Eight standard fields: Title, Author, Subject, Keywords, Creator (the app that authored the document, like Microsoft Word or LaTeX), Producer (the tool that exported it to PDF, often a different app from the Creator), Creation Date, Modification Date. Plus a few internal fields (PDF version, encryption flags) that aren't user-visible. Apps can also embed extension metadata in XMP packets — this tool reads the standard fields; XMP is much larger and often duplicates the same data.
Why does my PDF have my name in it?
Because Microsoft Word and most other authoring apps automatically set the Author field to your OS username or your Office account name. The Creator field shows the application (`Microsoft® Word for Microsoft 365`). When you 'Save as PDF' from Word, both fields get embedded. Most people never see them because PDF viewers hide metadata behind a 'Properties' menu, but anyone who knows where to look can read it — including the recipient of a PDF you 'anonymized' before sending.
What does 'Strip all metadata' do?
It rewrites every metadata field to empty: title, author, subject, keywords, creator, producer all set to empty strings; creation and modification dates set to the epoch (1970-01-01). The PDF content (text, images, layout) is unchanged. The output is a regular PDF with no identifying metadata — safe to share publicly without leaking your name, your employer, or the app you used.
Does stripping protect me from forensic analysis?
Mostly, but not completely. Stripping the standard metadata fields handles the obvious case — a recipient opening Properties in their PDF viewer sees nothing. Advanced forensic tools can still extract residual signals: fonts embedded in the PDF (which may identify your fonts and OS), the PDF version (which narrows down the authoring app), exact pixel coordinates of layout elements (which can fingerprint the rendering engine). For truly anonymous PDFs, generate them on a clean VM with generic fonts, or convert to a flattened image-based PDF that removes structured content entirely.
Why are creation and modification dates set to 1970?
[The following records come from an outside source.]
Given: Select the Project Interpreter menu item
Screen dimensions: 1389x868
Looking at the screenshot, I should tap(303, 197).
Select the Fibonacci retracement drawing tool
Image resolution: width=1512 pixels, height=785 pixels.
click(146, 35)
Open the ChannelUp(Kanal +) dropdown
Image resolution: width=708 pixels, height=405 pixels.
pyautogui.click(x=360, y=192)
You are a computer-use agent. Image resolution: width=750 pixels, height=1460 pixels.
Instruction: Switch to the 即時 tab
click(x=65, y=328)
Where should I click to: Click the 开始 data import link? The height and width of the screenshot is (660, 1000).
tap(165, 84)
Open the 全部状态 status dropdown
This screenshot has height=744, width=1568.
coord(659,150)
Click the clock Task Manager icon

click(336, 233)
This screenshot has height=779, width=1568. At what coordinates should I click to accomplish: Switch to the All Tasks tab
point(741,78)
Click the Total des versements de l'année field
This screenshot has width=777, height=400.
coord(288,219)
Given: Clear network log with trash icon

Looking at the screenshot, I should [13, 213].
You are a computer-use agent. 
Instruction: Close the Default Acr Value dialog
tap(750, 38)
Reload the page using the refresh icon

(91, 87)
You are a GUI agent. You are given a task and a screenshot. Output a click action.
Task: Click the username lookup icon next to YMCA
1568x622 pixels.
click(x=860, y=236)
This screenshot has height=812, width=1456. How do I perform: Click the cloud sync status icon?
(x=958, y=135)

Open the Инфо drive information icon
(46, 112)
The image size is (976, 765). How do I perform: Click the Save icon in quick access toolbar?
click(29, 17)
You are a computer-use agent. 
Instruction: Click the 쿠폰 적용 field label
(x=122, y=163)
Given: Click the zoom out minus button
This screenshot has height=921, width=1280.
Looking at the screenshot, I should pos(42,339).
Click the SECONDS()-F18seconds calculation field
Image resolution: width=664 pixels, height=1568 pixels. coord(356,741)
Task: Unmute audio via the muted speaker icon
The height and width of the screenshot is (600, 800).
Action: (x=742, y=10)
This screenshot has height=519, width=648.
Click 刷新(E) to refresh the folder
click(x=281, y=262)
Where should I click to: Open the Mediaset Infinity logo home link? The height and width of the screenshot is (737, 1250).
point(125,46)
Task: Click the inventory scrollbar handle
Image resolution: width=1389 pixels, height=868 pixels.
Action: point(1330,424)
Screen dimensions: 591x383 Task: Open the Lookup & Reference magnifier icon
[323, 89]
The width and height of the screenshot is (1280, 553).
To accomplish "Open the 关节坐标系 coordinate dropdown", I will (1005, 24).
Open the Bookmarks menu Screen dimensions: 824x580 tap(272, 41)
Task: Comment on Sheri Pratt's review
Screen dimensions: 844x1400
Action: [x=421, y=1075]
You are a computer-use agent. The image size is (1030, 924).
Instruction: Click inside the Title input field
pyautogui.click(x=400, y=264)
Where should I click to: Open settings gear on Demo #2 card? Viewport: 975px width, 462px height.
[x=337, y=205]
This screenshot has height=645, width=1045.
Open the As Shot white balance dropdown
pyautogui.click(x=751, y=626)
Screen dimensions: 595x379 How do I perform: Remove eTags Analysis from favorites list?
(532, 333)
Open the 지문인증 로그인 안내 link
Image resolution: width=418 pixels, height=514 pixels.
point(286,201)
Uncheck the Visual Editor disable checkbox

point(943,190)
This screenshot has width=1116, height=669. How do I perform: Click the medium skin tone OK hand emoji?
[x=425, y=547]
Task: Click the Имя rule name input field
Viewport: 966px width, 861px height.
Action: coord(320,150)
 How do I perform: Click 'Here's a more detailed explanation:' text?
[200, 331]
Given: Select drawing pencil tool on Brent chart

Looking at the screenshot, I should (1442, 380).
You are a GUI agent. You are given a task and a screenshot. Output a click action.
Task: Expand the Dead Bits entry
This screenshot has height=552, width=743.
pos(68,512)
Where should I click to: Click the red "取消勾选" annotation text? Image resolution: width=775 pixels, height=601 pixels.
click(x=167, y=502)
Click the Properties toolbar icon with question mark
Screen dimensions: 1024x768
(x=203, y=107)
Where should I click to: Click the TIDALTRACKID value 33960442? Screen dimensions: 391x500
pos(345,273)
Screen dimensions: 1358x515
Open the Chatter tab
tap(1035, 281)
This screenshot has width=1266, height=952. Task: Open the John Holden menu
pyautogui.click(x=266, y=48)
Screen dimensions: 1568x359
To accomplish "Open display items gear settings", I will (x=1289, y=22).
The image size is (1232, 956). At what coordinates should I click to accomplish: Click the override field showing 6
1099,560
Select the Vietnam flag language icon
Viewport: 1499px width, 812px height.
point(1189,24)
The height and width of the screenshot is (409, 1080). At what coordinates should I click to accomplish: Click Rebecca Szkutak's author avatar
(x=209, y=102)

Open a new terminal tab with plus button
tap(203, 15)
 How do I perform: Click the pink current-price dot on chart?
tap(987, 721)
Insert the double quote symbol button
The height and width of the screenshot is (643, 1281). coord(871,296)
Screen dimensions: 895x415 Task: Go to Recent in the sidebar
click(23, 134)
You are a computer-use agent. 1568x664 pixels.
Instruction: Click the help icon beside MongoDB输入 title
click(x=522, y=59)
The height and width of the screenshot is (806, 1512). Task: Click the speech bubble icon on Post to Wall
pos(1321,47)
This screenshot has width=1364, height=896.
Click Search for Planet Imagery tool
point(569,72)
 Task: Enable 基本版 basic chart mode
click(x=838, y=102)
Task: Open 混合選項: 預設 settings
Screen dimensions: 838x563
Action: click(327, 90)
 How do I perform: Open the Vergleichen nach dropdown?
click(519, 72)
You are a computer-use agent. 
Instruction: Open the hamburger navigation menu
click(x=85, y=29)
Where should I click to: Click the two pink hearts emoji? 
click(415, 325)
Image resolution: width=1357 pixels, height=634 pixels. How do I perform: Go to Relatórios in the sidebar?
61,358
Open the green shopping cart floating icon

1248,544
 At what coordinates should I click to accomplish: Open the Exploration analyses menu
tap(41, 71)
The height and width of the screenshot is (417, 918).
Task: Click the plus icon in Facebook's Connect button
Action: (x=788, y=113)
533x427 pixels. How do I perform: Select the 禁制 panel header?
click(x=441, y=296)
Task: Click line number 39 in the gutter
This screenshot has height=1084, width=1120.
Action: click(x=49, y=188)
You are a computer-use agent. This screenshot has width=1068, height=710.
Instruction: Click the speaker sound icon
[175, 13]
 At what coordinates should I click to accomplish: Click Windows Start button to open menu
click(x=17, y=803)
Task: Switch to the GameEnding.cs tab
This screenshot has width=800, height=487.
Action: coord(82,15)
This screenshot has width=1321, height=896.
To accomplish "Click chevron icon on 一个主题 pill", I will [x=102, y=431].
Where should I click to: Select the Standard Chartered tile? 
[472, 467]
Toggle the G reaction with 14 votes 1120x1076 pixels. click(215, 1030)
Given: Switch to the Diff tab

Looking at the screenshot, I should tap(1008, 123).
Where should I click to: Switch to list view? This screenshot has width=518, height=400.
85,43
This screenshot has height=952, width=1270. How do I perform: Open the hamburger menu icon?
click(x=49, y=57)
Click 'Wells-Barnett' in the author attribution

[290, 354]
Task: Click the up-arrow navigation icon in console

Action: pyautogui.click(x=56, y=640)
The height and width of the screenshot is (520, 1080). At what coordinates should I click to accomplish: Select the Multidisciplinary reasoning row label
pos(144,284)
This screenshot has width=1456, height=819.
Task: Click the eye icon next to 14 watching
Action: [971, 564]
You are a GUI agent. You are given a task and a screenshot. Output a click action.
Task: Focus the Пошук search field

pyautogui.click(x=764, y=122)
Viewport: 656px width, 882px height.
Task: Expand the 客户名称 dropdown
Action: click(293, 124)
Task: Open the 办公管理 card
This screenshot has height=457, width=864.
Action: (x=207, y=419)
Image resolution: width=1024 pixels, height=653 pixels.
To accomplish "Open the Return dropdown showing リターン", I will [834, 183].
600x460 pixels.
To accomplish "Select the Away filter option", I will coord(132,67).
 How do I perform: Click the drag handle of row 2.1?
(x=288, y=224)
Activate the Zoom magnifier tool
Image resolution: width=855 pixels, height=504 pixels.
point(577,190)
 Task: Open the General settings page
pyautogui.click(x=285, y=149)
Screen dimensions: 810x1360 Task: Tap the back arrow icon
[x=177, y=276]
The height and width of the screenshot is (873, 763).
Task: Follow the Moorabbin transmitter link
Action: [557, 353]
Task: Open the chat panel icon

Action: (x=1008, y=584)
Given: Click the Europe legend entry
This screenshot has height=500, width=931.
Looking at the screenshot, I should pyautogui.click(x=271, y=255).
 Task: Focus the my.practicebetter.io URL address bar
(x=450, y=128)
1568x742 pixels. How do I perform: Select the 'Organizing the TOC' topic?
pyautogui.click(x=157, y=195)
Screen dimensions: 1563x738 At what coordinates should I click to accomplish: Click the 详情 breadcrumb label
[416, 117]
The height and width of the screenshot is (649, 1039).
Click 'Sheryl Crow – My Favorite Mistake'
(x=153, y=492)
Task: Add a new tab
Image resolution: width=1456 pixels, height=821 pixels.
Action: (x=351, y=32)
Because pdf-lib doesn't expose an API to *remove* date fields entirely — only to *set* them. The epoch (1970-01-01 00:00:00 UTC) is the universal 'null date' convention. A recipient seeing 1970 as the creation date will recognize that the dates have been stripped, which is fine — the goal is privacy, not deception. If you wanted to deceive, you'd set a plausible-looking date instead, which this tool doesn't offer because that's a different intent.
Does this work on encrypted PDFs?
No. pdf-lib can't decrypt password-protected PDFs in the browser. If the file is encrypted, the tool fails with a clear error. Decrypt the PDF first with a password (using a desktop tool like Adobe Reader's File → Properties → Security tab), then run the unencrypted result through here.
Is the PDF uploaded to a server?
No. pdf-lib runs in your browser as a JS library. The PDF is read into memory, parsed in-tab, displayed, optionally rewritten, and downloaded locally. No file ever crosses the network. Verify in DevTools — the network panel is empty during operation.